There was broad agreement among the justices in their church-state ruling allowing a World War I memorial in the shape of a cross to stand, but you wouldn’t know it based on the amount of ink spilled to explain it.
In addition to the 31-page majority opinion allowing the 40-foot “Peace Cross” to continue standing in Maryland where it’s been for nearly a century, there were five concurring opinions and one dissent.
Justice Samuel Alito joked that he and his colleagues were “quite prolific in our writings” while announcing the court’s 7-2 decision in the Establishment Clause case from the bench.
The rare plethora of opinions is due in part to the fact that the court’s jurisprudence in this area—dealing with the Constitution’s prohibition on the government’s endorsement of religion—is “hopelessly muddled,” said high court veteran Ilya Shapiro, of the Cato Institute, a libertarian think tank.
There “really hasn’t been five votes for a particular method of evaluating these sorts of cases in a long, long time,” he said.
Indeed, much of the discussion in the concurrences was whether to jettison the oft-maligned “Lemon test,” created in 1971 to decipher when government actions rise to the level of an unconstitutional endorsement of religion.
Late Justice Antonin Scalia wrote in 1993 that the test was like “some ghoul in a late night horror movie that repeatedly sits up in its grave and shuffles abroad.” After “being repeatedly killed and buried, Lemon stalks our Establishment Clause jurisprudence once again.”
And while the current justices successfully avoided that issue again, it’s likely to be resurrected.

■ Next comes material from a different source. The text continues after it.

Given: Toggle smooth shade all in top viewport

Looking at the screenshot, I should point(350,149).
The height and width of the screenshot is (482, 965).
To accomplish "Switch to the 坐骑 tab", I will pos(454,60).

Through their separate opinions, the justices might hope to sway public opinion or even “set the stage for later cases,” said Supreme Court expert and Vanderbilt law professor Suzanna Sherry.
Let It Go
“Justices often write separately to make clear that the reasons for their votes might differ from those of other justices,” said the ACLU’s Daniel Mach, who filed an amicus brief in the case.
Multiple opinions are more likely in high-profile cases, especially those dealing with the Constitution’s religion clauses.

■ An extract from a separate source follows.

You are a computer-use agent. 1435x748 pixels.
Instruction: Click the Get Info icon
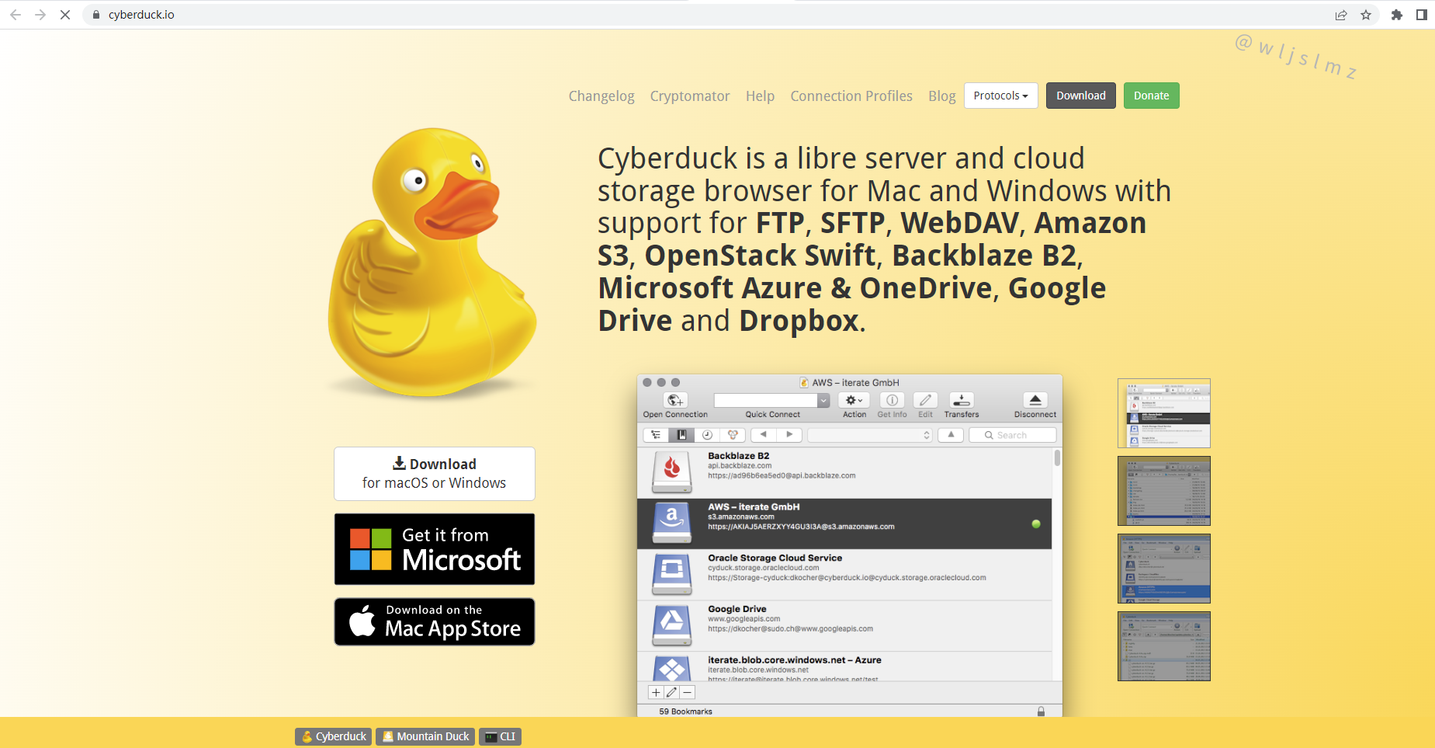893,400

Each “justice has his or her own sensitivities about this area of law, with a particular compulsion to get their nuance in,” Shapiro said.

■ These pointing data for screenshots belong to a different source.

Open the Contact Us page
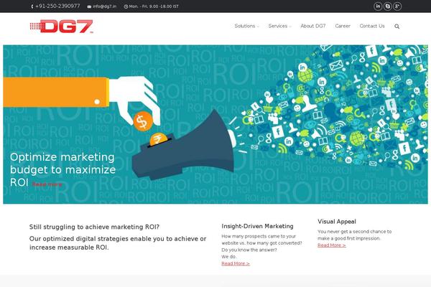This screenshot has width=431, height=287. 372,26
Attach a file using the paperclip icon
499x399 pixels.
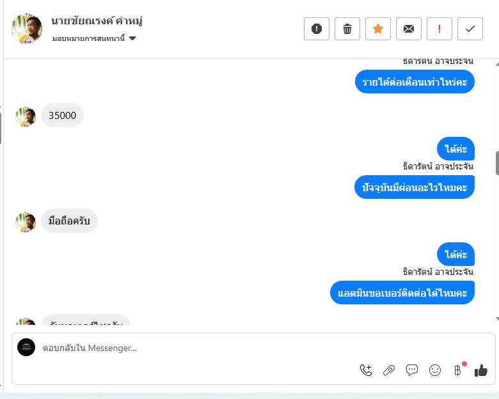pos(388,370)
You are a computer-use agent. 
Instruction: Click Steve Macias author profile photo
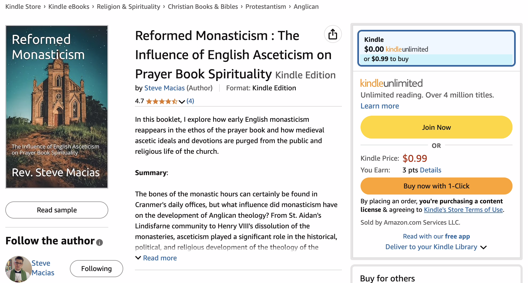pos(18,269)
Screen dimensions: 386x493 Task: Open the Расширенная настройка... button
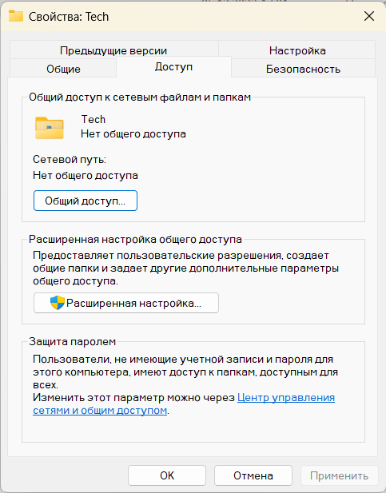(126, 303)
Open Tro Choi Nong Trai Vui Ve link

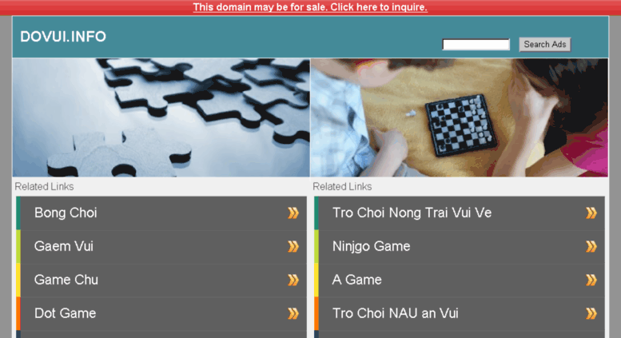[x=412, y=213]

In lower-profile cases, the justices might just let it go, he said.
“In this case, it’s notable that the more extreme portions of Justice Alito’s main opinion did not garner a five-justice majority,” Mach said.
Alito noted that the court has often “expressly declined to apply the test or has simply ignored it.”
“This pattern is a testament to the Lemon test’s shortcomings,” he said, urging that the court move even further away from it.
But “several of the justices were not willing to go as far as Justice Alito, and so the actual holding of the case is far narrower,” Mach said.
“Although I agree that rigid application of the Lemon test does not solve every Establishment Clause problem, I think that test’s focus on purposes and effects is crucial in evaluating government action in this sphere,” Justice Elena Kagan wrote in her concurring opinion.
And while the subject area might influence a justice’s decision to write separately, so, too, does the individual justice’s proclivities.
Different justices just “write more dissents or concurrences than others,” Sherry said.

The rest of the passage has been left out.